This introductory text explores the historical origins of the main legal institutions that came to characterize the Anglo-American legal tradition, and to distinguish it from European legal systems. The book contains both text and extracts from historical sources and literature. The book is published in color, and contains over 200 illustrations, many in color, including medieval illuminated manuscripts, paintings, books and manuscripts, caricatures, and photographs.
Two great themes dominate the book: (1) the origins, development, and pervasive influence of the jury system and judge/jury relations across eight centuries of Anglo-American civil and criminal justice; and (2) the law/equity division, from the emergence of the Court of Chancery in the fourteenth century down through equity's conquest of common law in the Federal Rules of Civil Procedure. The chapters on criminal justice explore the history of pretrial investigation, policing, trial, and sentencing, as well as the movement in modern times to nonjury resolution through plea bargaining.

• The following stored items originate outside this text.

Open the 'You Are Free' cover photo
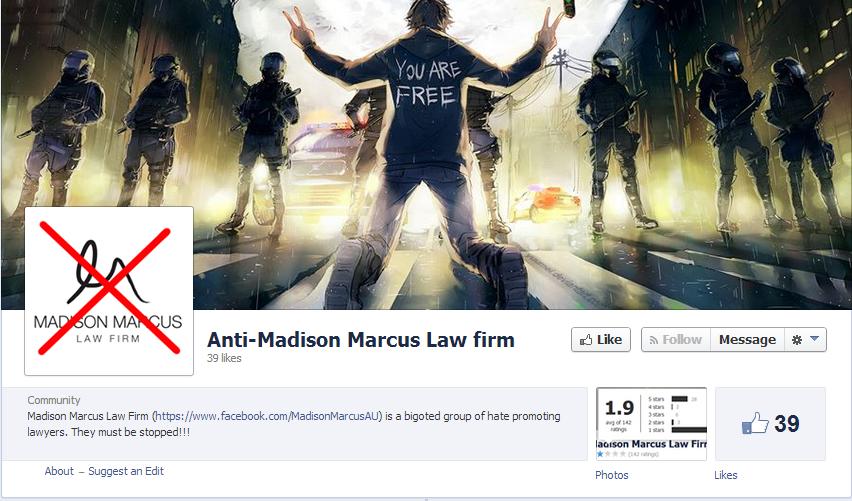This screenshot has width=852, height=501. (x=426, y=136)
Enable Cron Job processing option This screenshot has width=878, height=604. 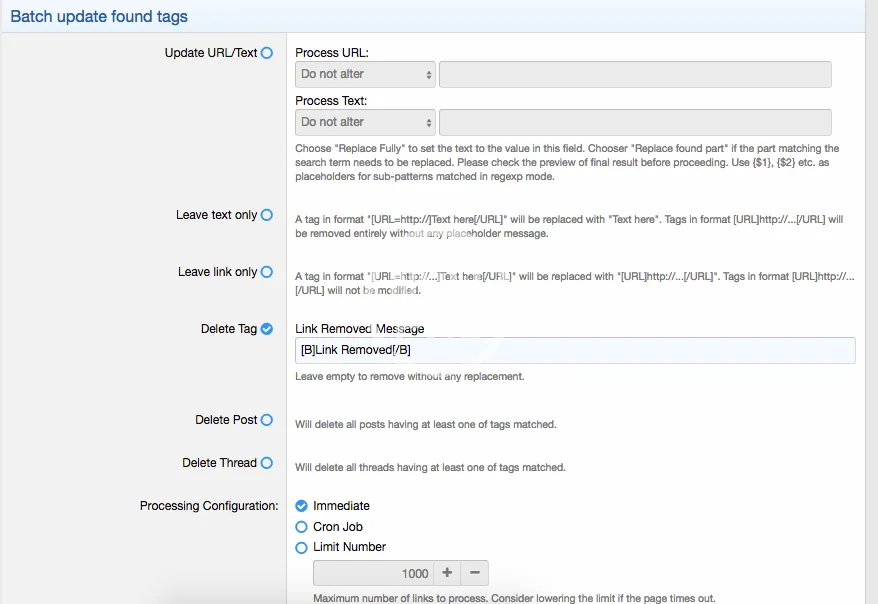pos(302,527)
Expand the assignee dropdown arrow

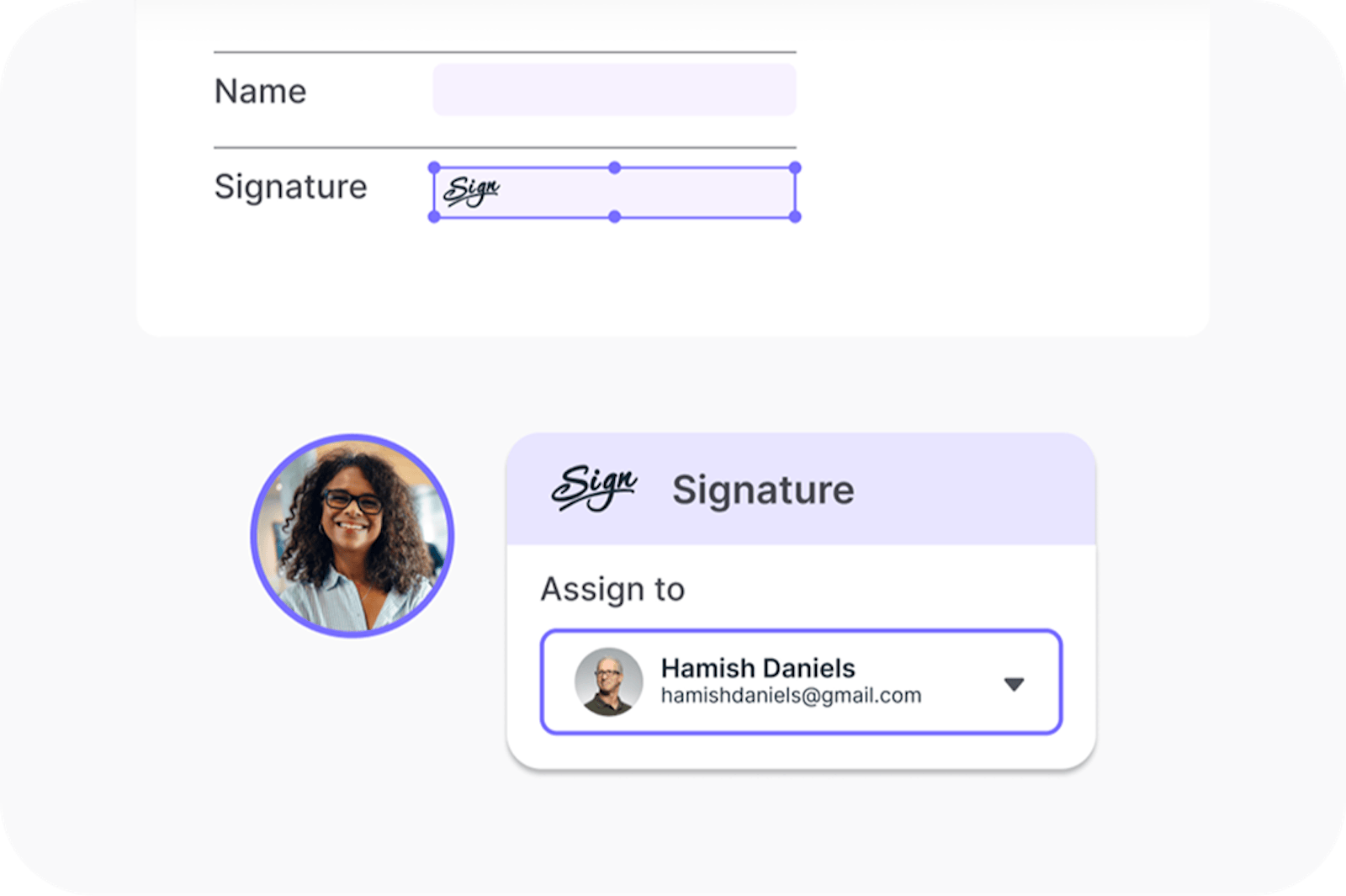(1014, 684)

Considerable attention is devoted to distinctively American developments, such as the elective bench, and the influence of race relations on the law of criminal procedure.
Other major subjects of this book include the development of the legal profession, from the serjeants, barristers, and attorneys of medieval times down to the transnational megafirms of twenty-first century practice; the literature of the law, especially law reports and treatises, from the Year Books and Bracton down to the American state reports and today's electronic services; and legal education, from the founding of the Inns of Court to the emergence and growth of university law schools in the United States.
History of the Common Law offers:
dynamic teaching materials that include primary sources, scholarship, summaries, notes, and questions
judiciously selected and edited sources
over 200 illustrations—many in full color
Living Law units that connect legal-historical developments to modern law
an illustrated timeline that highlights key dates
Vivid writing, engaging source materials, and lavish illustrations breathe life into nearly 1,000 years of Anglo-American legal history.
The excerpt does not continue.